Lunes, 16 de septiembre de 2013
“Me voy a poner tetas”
Por Ignacio Echevarría | Publicado el 13/09/2013 |/ El Cultural.
La semana pasada le fue concedido a Pedro Lemebel el Premio Iberoamericano de Letras José Donoso 2013. Cuando se lo anunciaron por teléfono, diciéndole además que el galardón está dotado con 50.000 dólares, Lemebel declaró: “Me voy a poner tetas”. La frase resulta tanto más impactante y divertida si uno conoce el aspecto de Lemebel, y si le consta que, víctima desde hace ya meses de un cáncer de laringe, la voz con que hubo de pronunciarla sería apenas un susurro, sin duda rasgado por su ronca risa loca.
De Pedro Lemebel (Santiago de Chile, 1955) se han publicado en España únicamente tres libros: Loco afán (Anagrama, 2000), Tengo miedo torero(Anagrama, 2001) y Adiós mariquita linda (Mondadori, 2006). El primero y el tercero son colecciones de crónicas; el segundo, una novela. Entristece pensar que sea la tibia aceptación de los lectores el motivo de que no hayan circulado por aquí libros como La esquina es mi corazón (1995),De perlas y cicatrices (1998), Zanjón de la Aguada (2003) o Serenata cafiola(2008), todos ellos también de crónicas, todos soberbios.
Aunque el nombre de Lemebel no falta -no podría faltar- en ninguna de las antologías que circulan sobre la muy celebrada crónica latinoamericana actual, él no se siente demasiado cómodo en según qué compañías. Alguna vez ha dicho que “hay muchos tristes funcionarios de la crónica” a los que “les encanta viajar en clase VIP”. Lo que ellos entienden por crónica “es periodismo soplón que usa grabadora y cámara en sus allanamientos policíacos, papel picado de oficina de turismo”. Y añade: “Sin apelar al romanticismo, les falta calle, poética y rasmillón (rasguño’) urbano”.

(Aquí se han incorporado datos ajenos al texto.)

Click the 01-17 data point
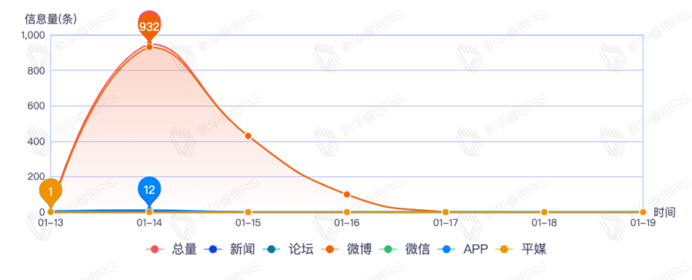Viewport: 692px width, 280px height. pyautogui.click(x=445, y=212)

Lo cierto es que las crónicas de Lemebel destacan muy llamativamente entre las muestras más conspicuas del género, y que así es debido a la rabia que las anima, a su poder de interpelación, a su arraigo popular, a los afilados esplendores de su estilo, al modo que tiene de exponerse él mismo en su propio cuerpo, y de afirmarse al hacerlo en su desnuda condición de ‘indio malvestido’, de desclasado, de marica, de delator, de insumiso, de escritor insobornable a los halagos de los medios que inútilmente tratan de amaestrarlo y de brindarlo como espectáculo.

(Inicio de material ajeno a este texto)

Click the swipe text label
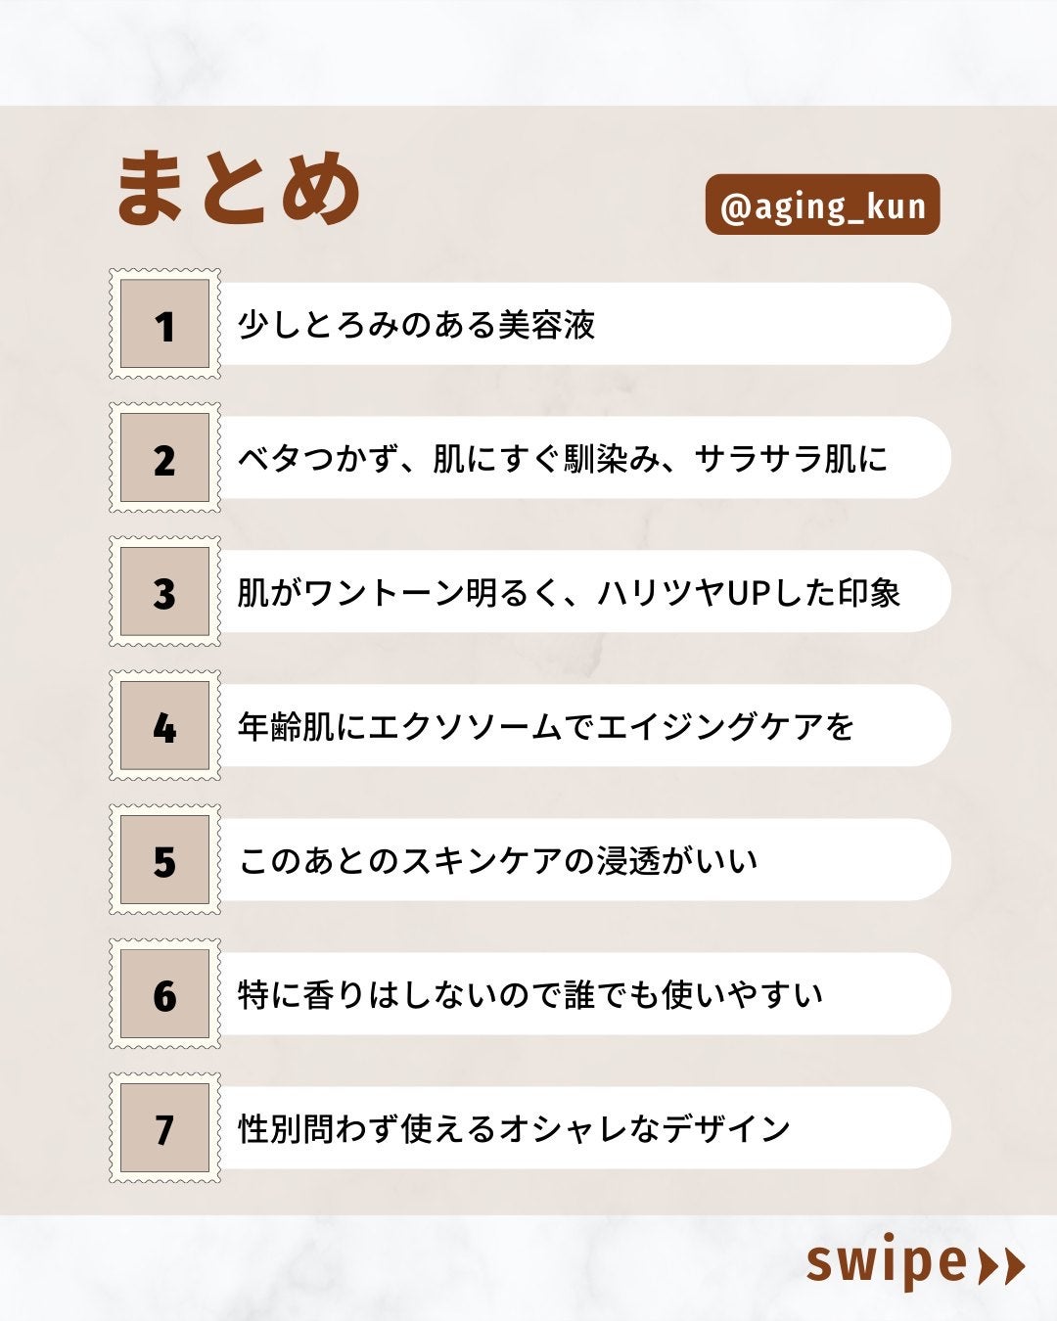 click(886, 1262)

En la escena literaria española no hay ni ha habido equivalente alguno a la figura de Lemebel. No lo hay desde el punto de vista de su orientación y militancia sexual, muy beligerante con “el modelo importado de estatus gay, tan de moda”, por cuanto entiende que “se suma al poder, no lo confronta, no lo transgrede”.
No lo hay tampoco desde el punto de vista de su estrategia literaria, que optó por la crónica urbana como una manera de eludir “la hipocresía ficcional” de la literatura que se hacía en Chile en los años en que él mismo emergió como escritor -los años de la transición a la democracia-, años en los que prosperó -como en España poco antes, y hasta ayer mismo- una narrativa reacia a toda idea de conflicto, a toda excavación crítica tanto del pasado como del presente, destinada a un lector que sólo acierta a percibirse en continuidad melodramática con lo que lee.
Y no lo hay, finalmente, o apenas, desde el punto de vista de su posicionamiento político, que con la misma estridencia con que se resistió al pacto de olvido y de silencio que apadrinó la democracia (la “demos-gracia”, como la llama Lemebel), se resiste a las tendencias homogenizadoras del neoliberalismo globalizador, frente al cual opone, irreductible, su propia diferencia.
Queda por destacar el modo en que esta diferencia se escenifica más allá de sus libros, ya sea por medio de la performance artística (y aquí habría que recordar la nada desdeñable faceta de Lemebel como artista visual), ya sea por medio de su indumentaria cotidiana, ese modo equívocamente mujeril que Lemebel tiene de envolverse la cabeza con un pañuelo o de asistir a según qué actos subido a unos tacones.
“Me voy a poner tetas”, susurra vestido de esta guisa. Y las risas no consiguen disimular el sobresalto, el estupor, el morbo de quienes comentan la gracia sin acabar de tener claro si lo dice en serio o qué.